Однако же та вольная безграничная жизнь оставила в нем сильнейший след. В этом плане с Юнгом не поспоришь. Невозможно без последствий для психики выдержать такую жизнь. Сорвался Михаил, стали его мучать чудовищные сны с такими сюжетами, от которых кровь в жилах стынет. Хотелось сбежать, раствориться, сгинуть, пропасть без следа. Тут еще сказалось, что там в Европе в коммуне он притуплял раз-врат с помощью веществ, а тут оказался (по его собственному живописному признанию, как "одетый на ну...стском пляже") - стыдно, нелепо, противно. Все ходят без комплексов, а он как человек в футляре. Веществ не достать. Только алкоголь под боком. Наш, что называется, отечественный. А у Михаила психика уже заточена под другое. После недельной пьянки у коммунара крышу сорвало основательно. Патрульный наряд был вызван ночью на территорию храма. Позвонил церковный сторож, который заметил ночью у бочки, в которой сжигают после церковных треб записочки от прихожан, метущуюся фигуру. Пошел разбираться, а там увидел Михаила в одних трусах. Михаил запалил в бочке свою одежду, прыгал, как язычник, и кричал, что на его одежде полно бесов, что он предает их священному огню, иными словами, нес околесицу, смотрел не на сторожа, а мимо сторожа, сквозь него. Очевидно, что ничего, кроме тех чертей, которых решил сжечь почему-то в бочке за церковью, не видел.

Михаила доставили к нам ночью из УВД, когда там убедились, что человек находится в острой невменяемой фазе. Сразу "зафиксировали" с помощью простыней, сделали укол успокоительного.

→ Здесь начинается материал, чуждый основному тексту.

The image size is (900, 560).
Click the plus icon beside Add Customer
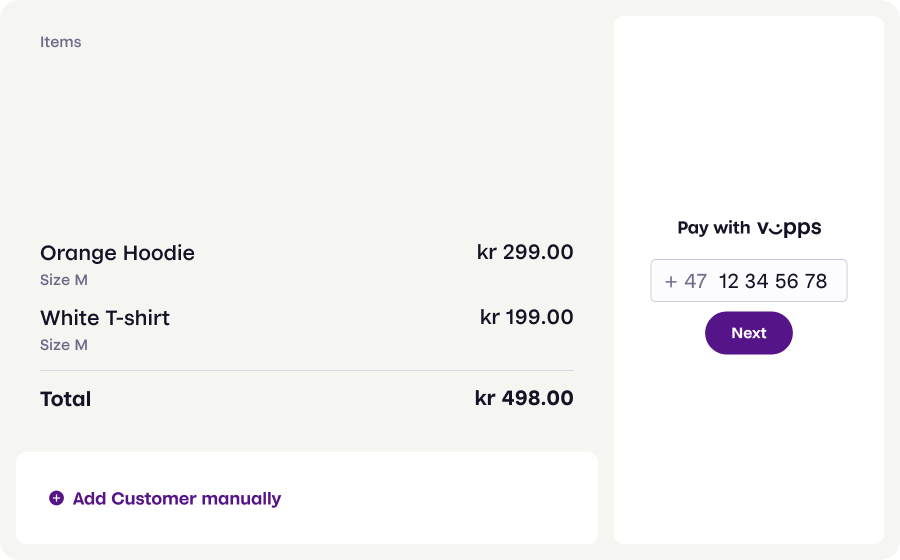click(56, 498)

В себя он пришел только на третий день. Лечащий врач к тому времени успел пообщаться с его родителями, выяснил детали его жизни. После чего стало понятно основное - расстройство произошло на почве злоупотреблений всех видов личных свобод. И. Сирин называл такие свободы невежественными и грубыми, ведущими к произволу и рабству. Но это уже из области психологии и духовной литературы. Психиатра же интересовало, почему Михаила потянуло именно к церкви и именно к той бочке, где сжигают записки, в том числе, видимо, и с перечислением неких грехов. Тут была и мистика, и вполне логичное объяснение. Скорее всего, "ангелы", танцующие на кончике инъекционной иглы в коммуне, были предвестниками глубочайшего повреждения психики человека с русской душой, у которой, по словам ФМД, "широта с излишком" бывает. Широк человек, слишком даже широк, я бы его сузил. Вот эта широта и вошла в столкновение с внешними т.н. свободами, то есть с раз-вратом. Реакция оказалась вполне религиозной, наверное, православной даже, так как выяснилось, что предки Михаила были людьми набожными, были в роду священники. Что это? Родовая память? Наследственность? Однозначного ответа никто дать не сможет. Кроме, наверное, самого Михаила, которого смогли за три недели стационара привести в нормальное состояние. Человек-то не глупый. Иное дело, как бы ему в этой нормальности устоять. Трудно будет. Факт. Но кто сказал, что будет легко?

Вот такая коротенькая, но многозначительная и поучительная история вышла с поэтом, философом, программистом. Ох, уж эта Европа, скажете вы? Думаю, что Европа тут не при чем. Внешняя свобода благо, если ей правильно пользоваться. А может ли всякий человек пользоваться внешними свободами во благо? Вопрос. Я бы сказал - основной вопрос бытия. Иногда такая свобода, по И. Сирину, прямо оборачивается рабством какой--нибудь мании. Однако, это вовсе не повод во всем обвинять свободу. Она (свобода) есть благо. Другое дело - человек. И то, как он этой свободой воспользуется.

А вы, друзья, как думаете? Способен ли наш человек не потонуть в раз-врате и веществах, и пьянстве, если ему предоставить полную внешнюю свободу? Не превратимся ли мы отчасти в зверей?

Вопрос не столько психиатрический, сколько философский.